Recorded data
========================================
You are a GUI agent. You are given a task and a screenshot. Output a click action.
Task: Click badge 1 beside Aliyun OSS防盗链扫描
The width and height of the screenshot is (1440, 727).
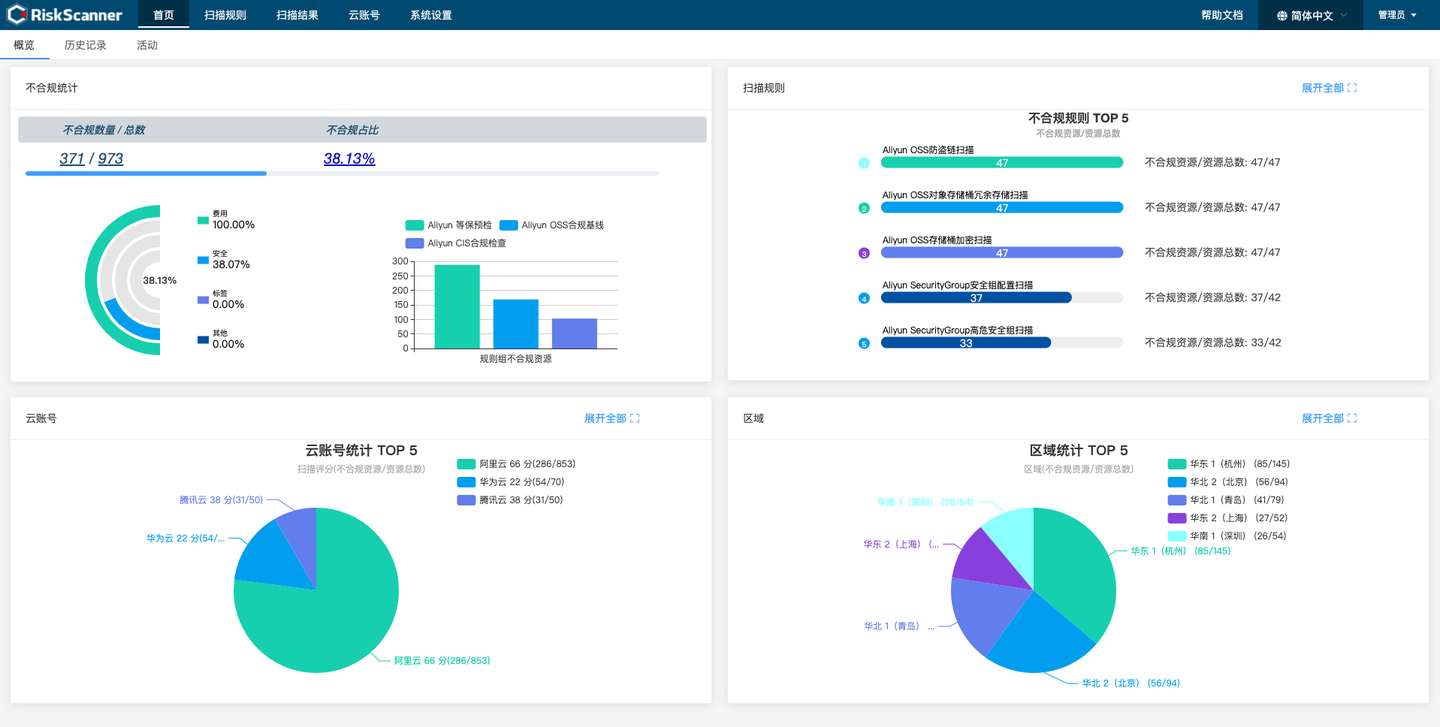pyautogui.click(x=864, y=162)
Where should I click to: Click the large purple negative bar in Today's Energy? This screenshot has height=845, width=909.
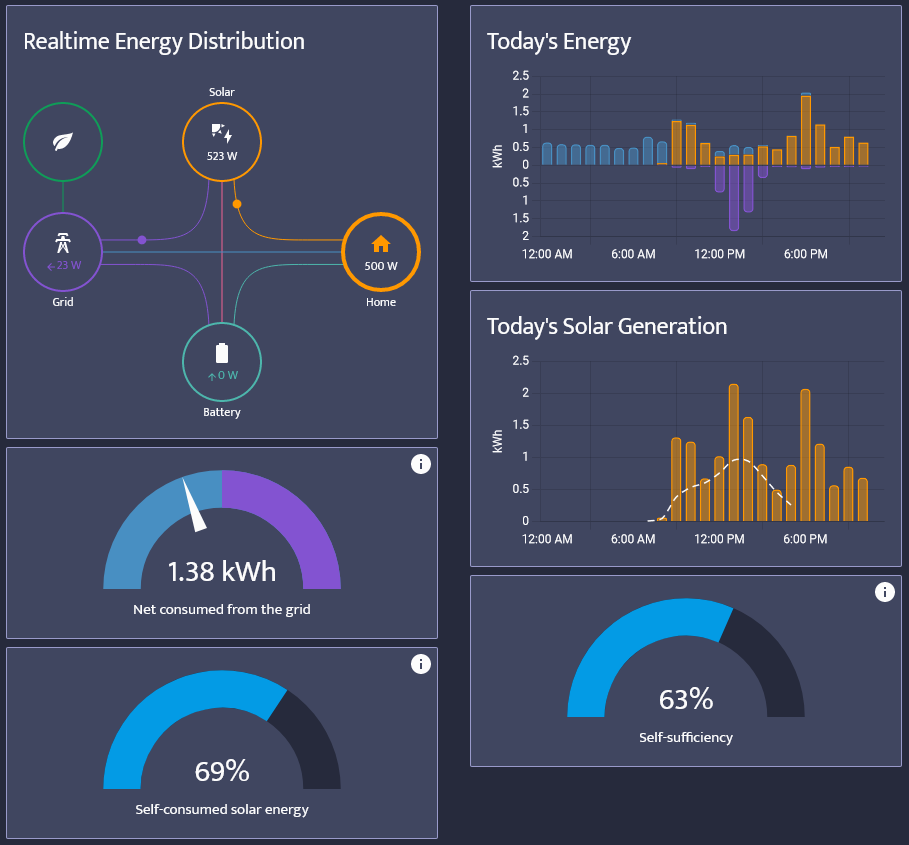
========================================
What the task requires
With the pictures left out, copy exactly the lines from the one containing "Task: Click badge 1 beside Aliyun OSS防盗链扫描" through the final line of the records above, both included.

Response area
Task: Click badge 1 beside Aliyun OSS防盗链扫描
The width and height of the screenshot is (1440, 727).
pyautogui.click(x=864, y=162)
Where should I click to: Click the large purple negative bar in Today's Energy? This screenshot has height=845, width=909.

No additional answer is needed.